Lediglich die ersten Schritte finden im Hinterraum, fernab von neugierigen Augen, statt. In einer Küche, die ein wenig an ein Drogenlabor, wie man es aus Filmen kennt, erinnert, blubbert eine Mischung aus Glukosesirup, Zucker und Wasser bei 150 Grad Celsius vor sich hin. Hier werden die Geschmäcker in Form von ätherischen Ölen – von Granatapfel bis Kakao-Chili – hinzugefügt. Die Masse, die in diesem Stadium noch sehr empfindlich ist, wird allgemein "Zuckerprinzessin" genannt.

Masse muss in Bewegung bleiben

Hat die Flüssigkeit die richtige Temperatur und Konsistenz erreicht, wird sie auf einer Metallplatte eingefärbt und abgekühlt. Der Weg dorthin ist von schnalzenden Geräuschen begleitet – der Boden in der Manufaktur klebt fast überall. "Die Masse muss immer in Bewegung bleiben", sagt Putick, der den Zuckerberg mit Spachteln hin- und herbewegt.
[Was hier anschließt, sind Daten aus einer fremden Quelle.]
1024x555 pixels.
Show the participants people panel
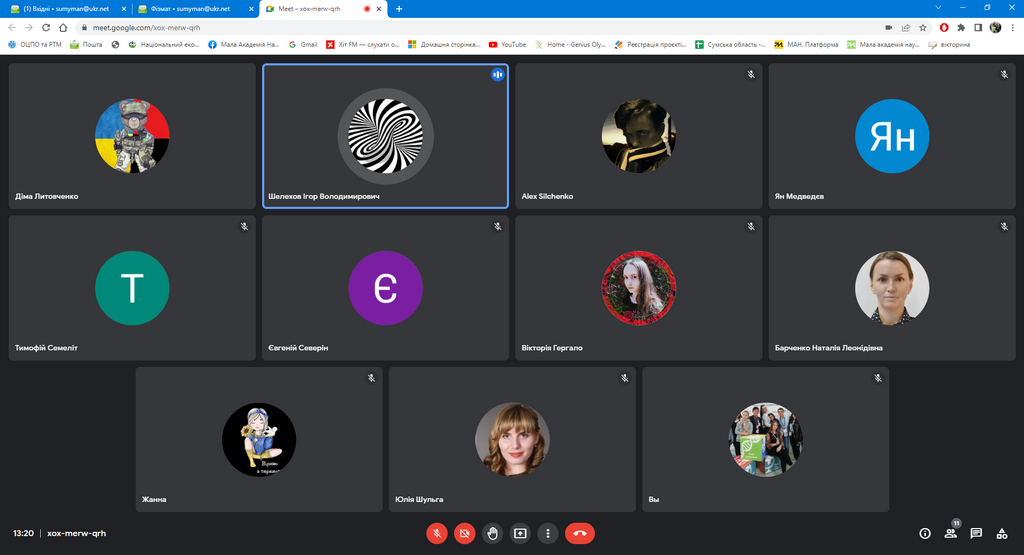tap(950, 533)
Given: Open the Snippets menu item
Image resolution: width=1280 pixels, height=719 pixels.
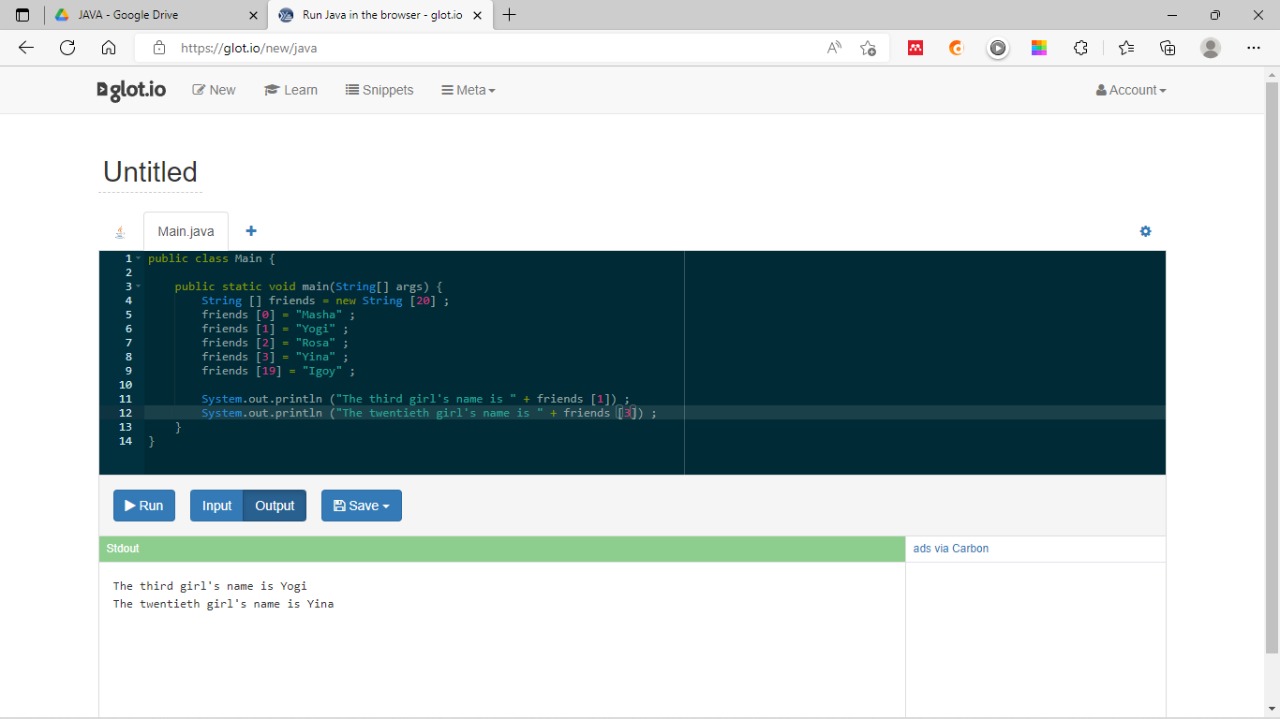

Danach startet der für den Produzenten anstrengendste Teil: Die Rohmasse, die rund acht Kilogramm wiegt, muss händisch immer wieder über einen Haken gezogen werden. Dadurch kommt Luft in die Zuckerln, was sie weicher und voluminöser macht – "ähnlich wie das Eiweißschlagen beim Backen".

Die Motive in den Zuckerln stellen auch den Geschmack dar.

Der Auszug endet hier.